§ **TASK INSTRUCTIONS**:
(A) Please extract the portion of the log-transformed regression passage from "r2_score(ln_y, ln_y_pred)" up to and including "car is 2.89.".
(B) Summarize the log-transformed regression passage in two sentences.
(C) Go on with the log-transformed regression passage, starting right after its final sentence.

Let's use this concept to transform our response variable mpg into ln(mpg).

ln_y = np.log(y)
ln_y.head()
    0    2.890372
    1    2.708050
    2    2.890372
    3    2.772589
    4    2.833213
    Name: mpg, dtype: float64

Log-Transformed Linear Regression Model

Next, we use this transformed variable to fit a new candidate linear regression model below.

$\hat{ln(mpg)}=\hat{\beta}_0+\hat{\beta}_1weight+\hat{\beta}_2acceleration$

log_trans_model = LinearRegression()
log_trans_model.fit(X,ln_y)

And then we create the corresponding fitted values vs. residuals plot for this model and the full dataset below.

Note, when you calculate the residuals here, your new residuals should be calculated as:

$$residual_i=\ln(mpg_i)-\hat{ln(mpg_i)}$$

ln_y_pred = log_trans_model.predict(X)
residuals = ln_y - ln_y_pred

plt.scatter(ln_y_pred, residuals)
plt.axhline(y=0, color='r', linestyle='--')
plt.xlabel('Fitted (Predicted) values')
plt.ylabel('Residuals')
plt.title('Log-Transformed Model \n Fitted values vs. Residuals Plot')
plt.show()

We can see that by using $ln(mpg)$ as our response variable instead of $mpg$, our linearity condition for the resulting log-transformed model was much closer to being met. For the most part, most of our small-width boxes will contain a roughly even distribution of positive and negative residuals.

pd.DataFrame([log_trans_model.intercept_]+list(log_trans_model.coef_.T),
index=['intercept']+list(X.columns))
0
intercept 3.909704
weight -0.000335
acceleration 0.011977

Therefore, it just so happens that our "hack" worked out! Our resulting log-transformed model is a suitable linear regression model to use.

Final Model

$$\hat{ln(mpg)}=3.91-0.000335weight+0.012acceleration$$

Also, notice how the R^2 of the new log-transformed model happened to increase to 0.77.

r2_score(ln_y, ln_y_pred)
0.7744264429992024

Making Predictions with Variable Transformed Models

Suppose now that we would like to predict the mpg of a car with a weight of 3500 lbs an an acceleration of 13. We should be careful about how we use our transformed model to make this prediction.

new_point= pd.DataFrame({'weight':[3500], 'acceleration':[13]})
new_point
weight acceleration
0 3500 13

Recall that the response variable that we are predicting our log-transformed model is now $ln(mpg)$. Thus, when we use the .predict() function, we are actually predicting that the log of the mpg of this car is 2.89.

$$\hat{ln(mpg)}=3.91-0.000335(3500)+0.012(13)=2.89$$

log_trans_model.predict(new_point)
array([2.89327317])

Thus, to get the $\hat{mpg}$ on the left-hand side by itself, all we need to do is exponentiate both sides of this equation.

§ **GIVEN INFORMATION**:
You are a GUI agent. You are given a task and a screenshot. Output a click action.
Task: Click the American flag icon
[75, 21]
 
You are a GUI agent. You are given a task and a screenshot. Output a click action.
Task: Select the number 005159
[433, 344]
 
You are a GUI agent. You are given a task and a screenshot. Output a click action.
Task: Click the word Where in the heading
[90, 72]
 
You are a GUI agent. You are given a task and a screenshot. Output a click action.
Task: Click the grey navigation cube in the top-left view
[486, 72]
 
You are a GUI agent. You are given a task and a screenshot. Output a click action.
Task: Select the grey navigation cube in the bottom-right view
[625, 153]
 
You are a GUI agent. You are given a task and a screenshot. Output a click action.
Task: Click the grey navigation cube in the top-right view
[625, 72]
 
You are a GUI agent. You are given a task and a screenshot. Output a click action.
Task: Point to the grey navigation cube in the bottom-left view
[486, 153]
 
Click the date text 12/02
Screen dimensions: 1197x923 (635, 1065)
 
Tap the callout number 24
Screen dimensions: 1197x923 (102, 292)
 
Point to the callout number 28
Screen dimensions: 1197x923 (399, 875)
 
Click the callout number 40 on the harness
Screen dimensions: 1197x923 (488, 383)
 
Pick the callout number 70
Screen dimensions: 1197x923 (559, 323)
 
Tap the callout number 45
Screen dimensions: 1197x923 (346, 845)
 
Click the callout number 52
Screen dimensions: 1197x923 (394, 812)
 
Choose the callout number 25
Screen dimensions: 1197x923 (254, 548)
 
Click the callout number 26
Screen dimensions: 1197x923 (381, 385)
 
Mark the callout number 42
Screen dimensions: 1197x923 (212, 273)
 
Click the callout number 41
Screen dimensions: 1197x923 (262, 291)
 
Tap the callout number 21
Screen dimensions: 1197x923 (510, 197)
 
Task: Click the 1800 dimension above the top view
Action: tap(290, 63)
* * *
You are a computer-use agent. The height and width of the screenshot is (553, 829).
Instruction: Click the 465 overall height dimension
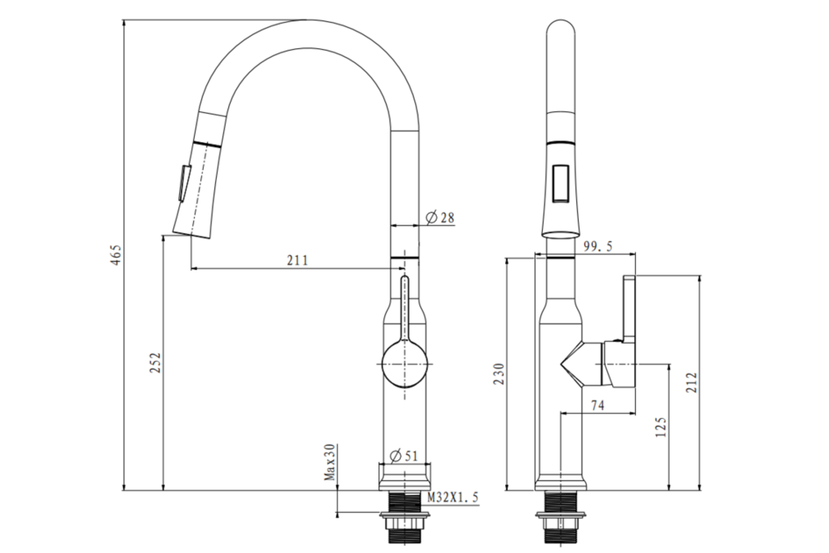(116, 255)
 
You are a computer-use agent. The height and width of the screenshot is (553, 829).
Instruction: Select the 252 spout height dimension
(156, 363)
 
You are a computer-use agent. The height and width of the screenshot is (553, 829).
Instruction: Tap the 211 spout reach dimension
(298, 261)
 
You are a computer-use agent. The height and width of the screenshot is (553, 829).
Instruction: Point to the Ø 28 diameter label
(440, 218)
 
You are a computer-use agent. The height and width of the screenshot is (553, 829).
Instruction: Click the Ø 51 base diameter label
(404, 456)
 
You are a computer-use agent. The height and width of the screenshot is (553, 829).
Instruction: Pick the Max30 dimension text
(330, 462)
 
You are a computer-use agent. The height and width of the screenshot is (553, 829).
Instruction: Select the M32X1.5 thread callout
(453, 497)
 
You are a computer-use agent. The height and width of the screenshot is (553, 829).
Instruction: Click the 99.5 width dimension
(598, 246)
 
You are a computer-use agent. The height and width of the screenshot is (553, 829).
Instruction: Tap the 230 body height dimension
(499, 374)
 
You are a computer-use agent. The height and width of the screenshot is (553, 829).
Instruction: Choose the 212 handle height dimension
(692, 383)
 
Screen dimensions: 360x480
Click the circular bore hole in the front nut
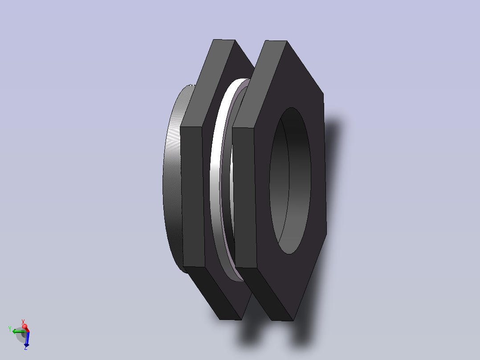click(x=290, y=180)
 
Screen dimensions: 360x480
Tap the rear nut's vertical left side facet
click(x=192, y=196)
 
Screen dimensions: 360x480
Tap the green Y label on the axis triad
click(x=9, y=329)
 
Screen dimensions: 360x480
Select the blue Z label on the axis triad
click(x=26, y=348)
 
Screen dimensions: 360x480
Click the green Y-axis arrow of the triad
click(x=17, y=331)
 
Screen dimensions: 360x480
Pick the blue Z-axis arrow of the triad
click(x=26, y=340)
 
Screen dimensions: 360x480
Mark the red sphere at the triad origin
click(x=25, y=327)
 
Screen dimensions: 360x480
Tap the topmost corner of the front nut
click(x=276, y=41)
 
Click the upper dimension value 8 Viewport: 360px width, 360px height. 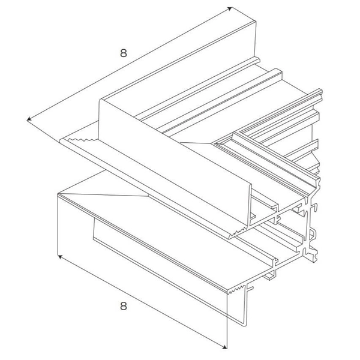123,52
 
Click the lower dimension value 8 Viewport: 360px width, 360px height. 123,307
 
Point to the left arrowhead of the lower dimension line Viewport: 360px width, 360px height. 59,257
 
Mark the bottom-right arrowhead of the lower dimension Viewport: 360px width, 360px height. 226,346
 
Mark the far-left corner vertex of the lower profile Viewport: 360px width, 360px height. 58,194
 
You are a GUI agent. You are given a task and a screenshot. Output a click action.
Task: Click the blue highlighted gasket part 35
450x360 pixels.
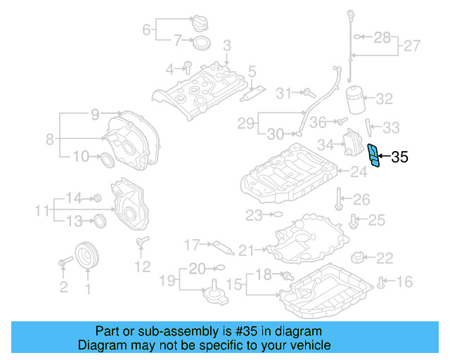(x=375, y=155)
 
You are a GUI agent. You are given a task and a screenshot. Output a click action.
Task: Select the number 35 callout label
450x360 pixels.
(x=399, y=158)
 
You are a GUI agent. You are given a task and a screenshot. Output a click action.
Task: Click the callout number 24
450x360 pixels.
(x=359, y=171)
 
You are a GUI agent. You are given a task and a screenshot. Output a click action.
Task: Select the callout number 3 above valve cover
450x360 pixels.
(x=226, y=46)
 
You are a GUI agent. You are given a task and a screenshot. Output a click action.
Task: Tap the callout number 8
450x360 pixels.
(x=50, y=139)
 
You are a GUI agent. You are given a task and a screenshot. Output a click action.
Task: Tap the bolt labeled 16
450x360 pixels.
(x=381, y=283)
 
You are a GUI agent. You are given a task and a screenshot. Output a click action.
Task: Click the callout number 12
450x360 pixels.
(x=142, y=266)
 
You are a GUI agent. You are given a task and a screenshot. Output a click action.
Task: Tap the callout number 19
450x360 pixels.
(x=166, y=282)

§ **ANSWER SET**:
(A)
r2_score(ln_y, ln_y_pred)
0.7744264429992024

Making Predictions with Variable Transformed Models

Suppose now that we would like to predict the mpg of a car with a weight of 3500 lbs an an acceleration of 13. We should be careful about how we use our transformed model to make this prediction.

new_point= pd.DataFrame({'weight':[3500], 'acceleration':[13]})
new_point
weight acceleration
0 3500 13

Recall that the response variable that we are predicting our log-transformed model is now $ln(mpg)$. Thus, when we use the .predict() function, we are actually predicting that the log of the mpg of this car is 2.89.

(B) The passage replaces the response variable mpg with ln(mpg) and fits a linear regression on weight and acceleration, which brings the linearity condition much closer to being met and raises the R^2 to 0.77. It then predicts mpg for a car weighing 3500 lbs with an acceleration of 13, noting that the model's output of 2.89 is the log of the mpg, so both sides of the equation must be exponentiated to get mpg itself.

(C)
$$\hat{ln(mpg)}=2.89$$
$$e^{\hat{ln(mpg)}}=e^{2.89}$$
$$\hat{mpg}=17.99$$

np.exp(2.89)
17.993309601550315

Research Goal Conclusion and Follow Ups

Conclusion

Thus, in conclusion by using linear transformations we have satisfied our research goal. We have found a well-suited linear regression model that enables us to predict the mpg of a car in this dataset given weight and acceleration.

$$\hat{ln(mpg)}=3.91-0.000335weight+0.012acceleration$$.

An additional benefit of this log-transformed model is that the $R^2=0.77$ is relatively high. The fit of this log-transformed model also increased by applying the log-transformation.

Follow Ups

Note that our main research goal was to simply find a linear regression model that satisfied the linearity condition. It just so happens that transforming the response variable with the natural log function just happened to work, yielding a fitted values vs. residuals plot that shows the linearity condition being met.

This specific technique, however, may not work with all datasets though. Some other things you could have tried would be the following.

1. Transforming one or more explanatory variables
Rather than (or in addition to) transforming the response variable with a given function, you could have also tried transforming one or more of the explanatory variables with a given function.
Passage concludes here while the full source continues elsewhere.